Items listing target coordinates:
** begin **
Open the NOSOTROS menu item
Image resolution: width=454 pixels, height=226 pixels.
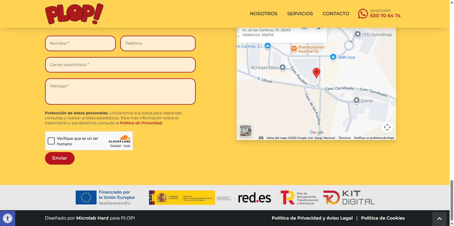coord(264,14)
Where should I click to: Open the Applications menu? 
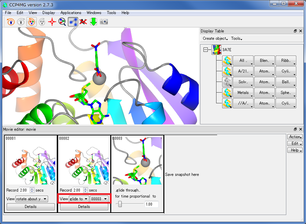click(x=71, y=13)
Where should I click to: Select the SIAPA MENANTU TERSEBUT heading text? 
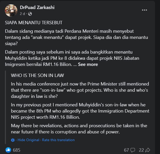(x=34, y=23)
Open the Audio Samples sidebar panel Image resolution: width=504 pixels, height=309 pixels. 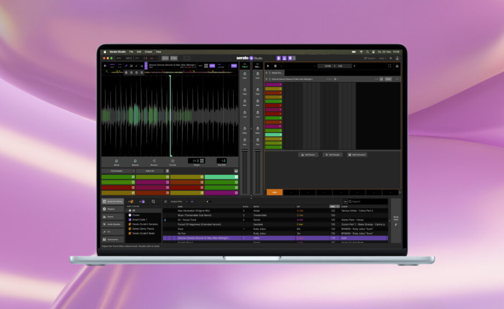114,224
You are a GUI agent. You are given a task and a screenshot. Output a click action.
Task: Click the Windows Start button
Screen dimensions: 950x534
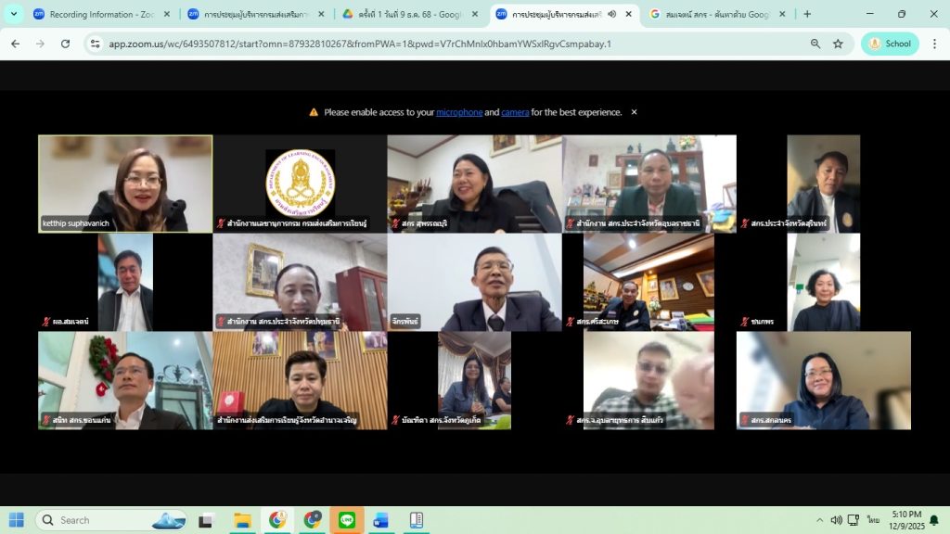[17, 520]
** end **
Aim: Render the items as a two-column CSV with the headers instruction and coordinates, one row per item, putting each item's text and its answer in a single quoted field with line breaks converted to spaces. Begin at the line that has "You are a GUI" and stop after the last item, leaving the pictures out.

The response:
instruction,coordinates
"You are a GUI agent. You are given a task and a screenshot. Output a click action. Task: Click the Windows Start button Screen dimensions: 950x534","[17, 520]"